Este tipo de reutilización hace que tarjetas inicialmente pensadas para el usuario doméstico terminen en granjas de cómputo, reduciendo la oferta para el canal retail tradicional. Si a eso se le suma una subida de costes de memoria y GPUs, el resultado es un aumento de precios y menor disponibilidad para quienes buscan montar o actualizar su PC de juegos.
En Japón ya se han visto límites de una unidad por cliente en modelos concretos como la RTX 5060 Ti de 16 GB o la RX 9060 XT de AMD, precisamente como medida preventiva ante una subida de precios y posibles roturas de stock. Aunque no se han anunciado restricciones similares de forma generalizada en Europa, el precedente indica cómo podría reaccionar la distribución si la situación empeora.
A todo esto se suma que la línea RDNA 4 de AMD cuenta con pocas GPUs y muchas tarjetas de la generación anterior ya están al final de su vida comercial. Si suben las RX 9000 y las RTX 50, y no hay demasiadas alternativas nuevas en los segmentos más asequibles, el margen del usuario para encontrar chollos se reduce notablemente.
Los fabricantes y ensambladores se cubren ante el nuevo escenario
Mientras los precios se recalientan, algunos fabricantes ya han empezado a mover ficha públicamente. ASUS, por ejemplo, ha anunciado aumentos de precio a partir del 5 de enero de 2026 en parte de su catálogo, citando el encarecimiento de la memoria DRAM y del almacenamiento NAND/SSD como motivos principales.

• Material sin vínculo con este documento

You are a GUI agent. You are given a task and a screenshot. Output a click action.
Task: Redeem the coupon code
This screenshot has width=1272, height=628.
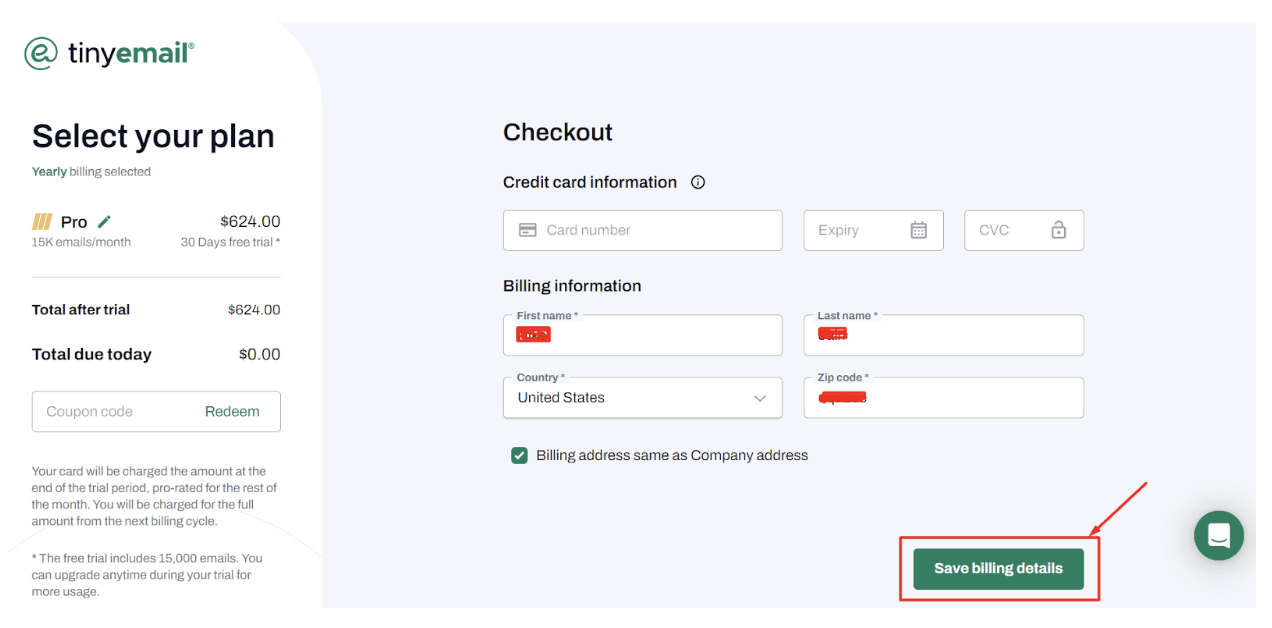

Aunque la compañía no ha detallado qué productos subirán exactamente, se habla de «ciertas combinaciones de productos», lo que incluye potencialmente portátiles gaming, PCs premontados y sistemas que integran GPUs dedicadas. Todo ello llega justo antes de una gran cita tecnológica como el CES 2026, donde suelen presentarse nuevos modelos y se reajustan estrategias comerciales.
En los canales de distribución especializados se apunta, además, a que tanto AMD como NVIDIA trasladarán a sus partners AIB los mayores costes de GPU y VRAM, obligando a estos a revisar sus listas de precios. Algunas marcas habrían empezado ya a aprovechar la situación para lanzar ediciones «premium» con sobreprecio dentro de la serie RTX 50, lo que encaja con las previsiones de ver RTX 5090 por 4.000 o 5.000 dólares en algunas versiones.
Desde el lado de los ensambladores se insiste en que, si los módulos de memoria llegan a precios mucho más altos, no queda otra que ajustar el PVP final. En otras palabras, la subida de la RTX 5090 hasta la franja de los 5.000 dólares o 5.000 € no solo responde a un tema de demanda elevada, sino también a una estructura de costes que se ha disparado en muy poco tiempo.
El cuadro que dibujan todas estas informaciones apunta a un 2026 especialmente complicado para quien quiera renovar tarjeta gráfica. Desde la gama alta extrema, con una posible RTX 5090 a precio de artículo casi de coleccionista, hasta las gamas media y media-alta, es probable que el usuario europeo tenga que hacer más números que nunca antes de dar el salto a una nueva GPU, vigilando ofertas, stock disponible y valorando muy bien si le compensa esperar o lanzarse a la compra antes de que el próximo tramo de subidas se haga efectivo.